Shane Garrett, Housing Industry Association (Hold): “Inflation is at comfortable rate, growth does not require further support at this time. The foreign exchange rate is balanced.”

Paul Bloxham, HSBC (Hold): “Because underlying inflation is past its trough.”

Alex Joiner, IFM Investors (Hold): “There is no justification for a rate move. If anything economic performance and risks still suggest there should be an easing bias and property markets/debt accumulation suggest a tightening one. The former argument remains stronger in my view.” interest market

Michael Witts, ING Bank (Hold): “The RBA would be happy with the current state of the economy and will await until the release of Q1 GDP data before considering interest rate changes.”

Leanne Pilkington, Laing+Simmons (Hold): “The latest data suggests subdued house price easing is occurring in major markets, there are conflicting opinions on the near-term growth prospects of the economy, the crackdown on interest-only loans seems to have caused investors to back off, and the threat of the major banks adjusting rates to counter the bank levy cannot be entirely discounted. A steady cash rate is the constant among this broader uncertainty.”

Nicholas Gruen, Lateral Economics (Hold): “Because the economic is flat and, though it would like to increase rates, the economy remains sluggish.”

Matthew Tiller, LJ Hooker (Hold): “No material change in economic environment since RBA last met.”

Stephen Koukoulas, Market Economics (Hold): “RBA continues to place far too much weight on Sydney and Melbourne housing markets and not enough on the rest of the economy which is crying out for lower interest rates.”

John Caelli, ME (Hold): “The RBA won’t cut rates because it remains concerned about fuelling further increases in house prices and household debt.” property investment

Mark Crosby, Monash University (Hold): “While there are some indicators of softening inflation and weakness in the economy, including slowing house price growth there is no case for a rate cut. Given this weakness and a softer US inflation outlook reducing the probability of an imminent Fed rate increase, there is also little case for raising rates.”

Christopher Schade, MyState Bank (Hold): “The hurdle for another cut is high. While inflation remains subdued and the outlook for economic growth over the next year couple of years is slightly below trend, interest rate settings in Australia are very accommodative and remain appropriate at their current level. The RBA appears particularly reluctant to deliver further cuts given heightened financial risks on the back of high household debt levels.”
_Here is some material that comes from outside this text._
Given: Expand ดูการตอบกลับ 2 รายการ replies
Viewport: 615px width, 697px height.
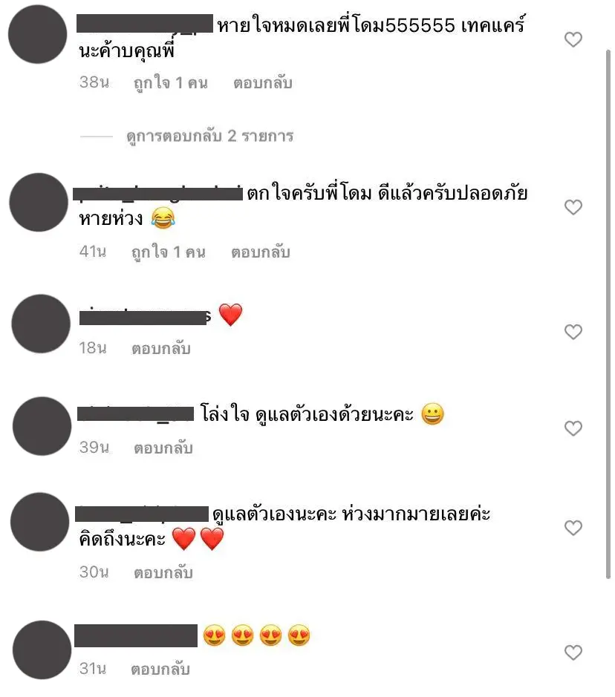Looking at the screenshot, I should 210,136.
Saul Eslake, Economist (Hold): “Nothing has happened since the last meeting that is likely to have materially altered the RBA’s view of the outlook for inflation, economic growth or unemployment from that set out in the May Statement on Monetary Policy, and hence nothing will have altered their view that current monetary policy settings are appropriate.”

Alan Oster, Nab (Hold): “RBA still weighing rates v house prices. Too early to tell”
Jonathan Chancellor, Property Observer (Hold): “They are low enough for the bank to continue to watch as is.”

Noel Whittaker, QUT (Hold): “No reason to move either way.” property economy market

Nerida Conisbee, REA (Hold): “The RBA still likely to be concerned about economic growth and particularly underemployment and low inflation. Unwilling to cut due to the state of housing. RBA will be cautious not to accelerate. For home buyers the RBA’s decision doesn’t really matter as banks will increase rates anyway driven by APRA and potential banking tax.”

Christine Williams, Smarter Property Investing (Hold): “Retail spending over this month will increase due to retail sales and EOFY, which in turn will increase the nation’s credit card debt. This will portray a false positive outlook from an economic point of view.”

Janu Chan, St.George Bank (Hold): “RBA unlikely to have altered its on hold stance over the past month. Housing indicators suggest cooling conditions but its concerns over risks associated with housing and household debt will remain. Employment was the other development the rba is watching closely. On this front the fall in the unemployment rate would have been encouraging.”

Steven Milch, Suncorp (Hold): “Mixed economic signals don’t adequately make the case to cut or hike at this stage.”